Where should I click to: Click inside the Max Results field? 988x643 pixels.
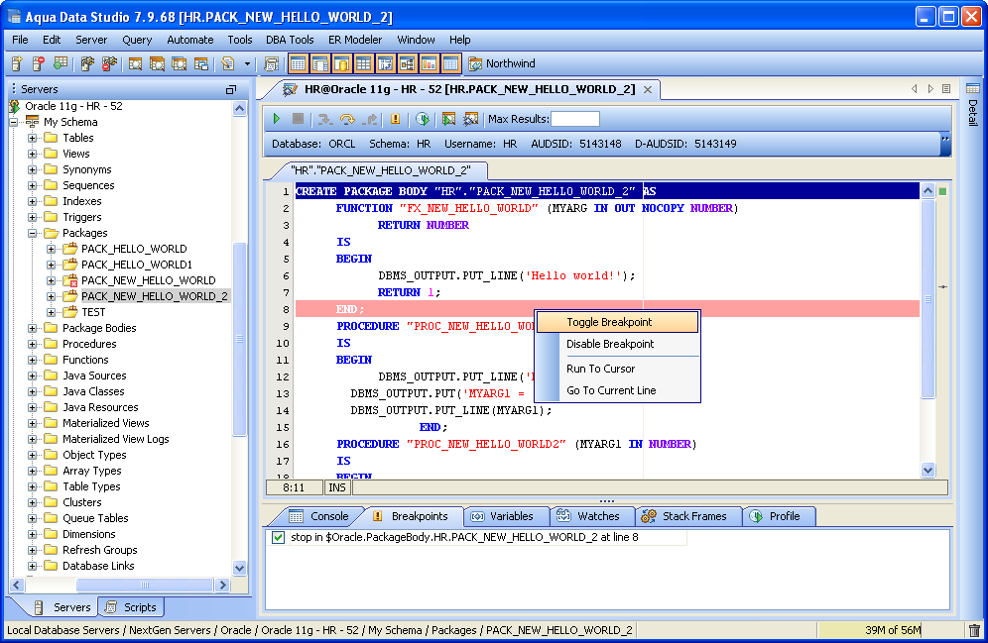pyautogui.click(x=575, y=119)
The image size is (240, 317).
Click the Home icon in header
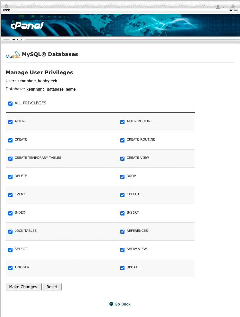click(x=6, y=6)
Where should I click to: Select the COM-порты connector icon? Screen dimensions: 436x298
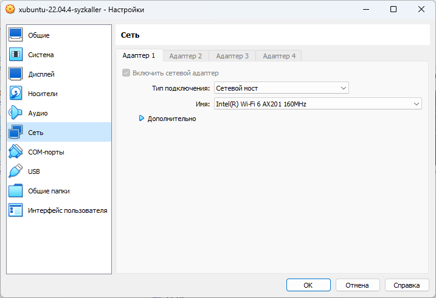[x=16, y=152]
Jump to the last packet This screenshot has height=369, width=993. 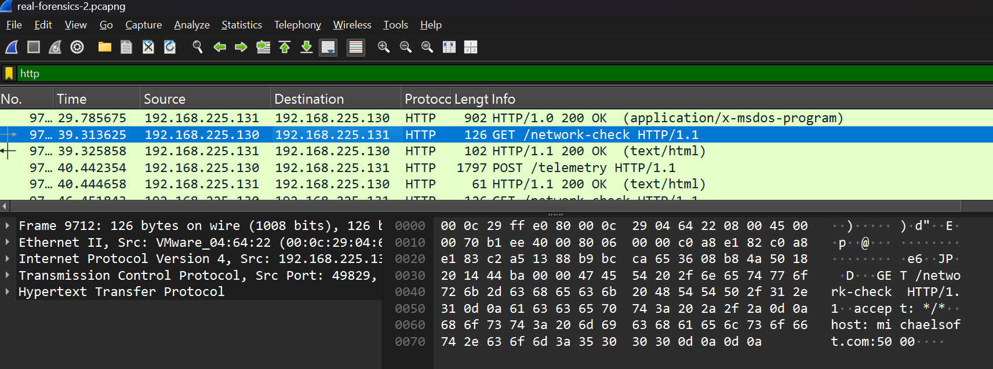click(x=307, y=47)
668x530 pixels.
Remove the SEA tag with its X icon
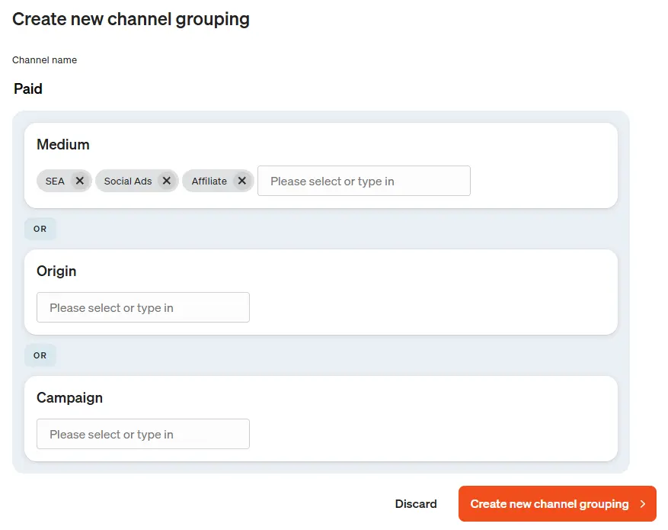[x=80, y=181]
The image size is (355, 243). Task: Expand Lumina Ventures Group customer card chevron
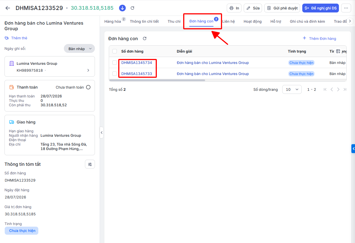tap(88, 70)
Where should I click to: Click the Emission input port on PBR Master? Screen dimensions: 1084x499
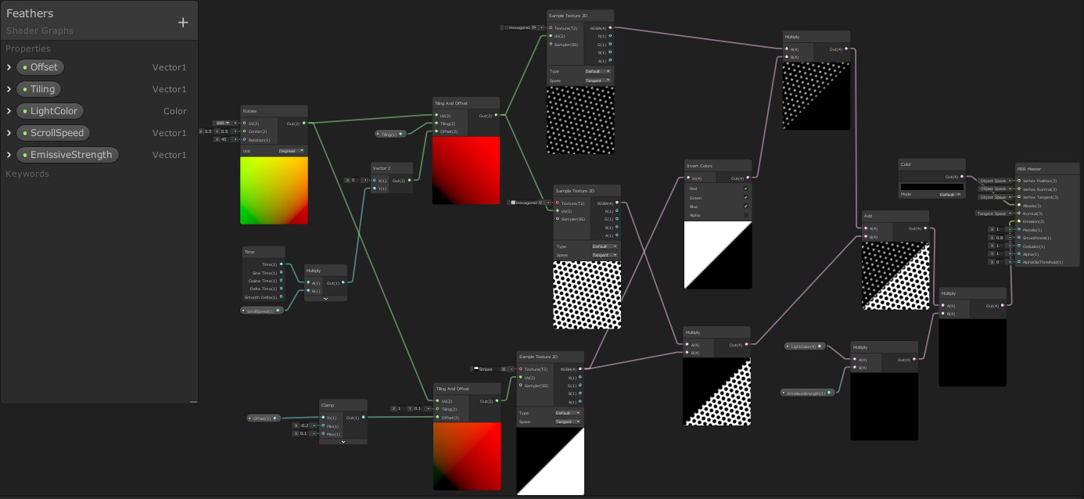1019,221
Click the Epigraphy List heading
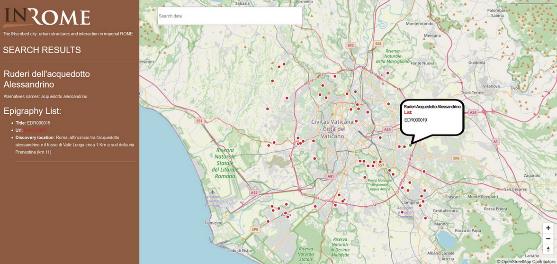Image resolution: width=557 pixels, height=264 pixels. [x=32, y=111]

::::::

*Your instructions*:
Please repeat the lines above from the line containing "Where should I click to: Click the" through the final line, both included, exactly as they stand and without pictures.

*Your response*:
Where should I click to: Click the Emission input port on PBR Master? Screen dimensions: 1084x499
1019,221
Click the Epigraphy List heading
Image resolution: width=557 pixels, height=264 pixels. [x=32, y=111]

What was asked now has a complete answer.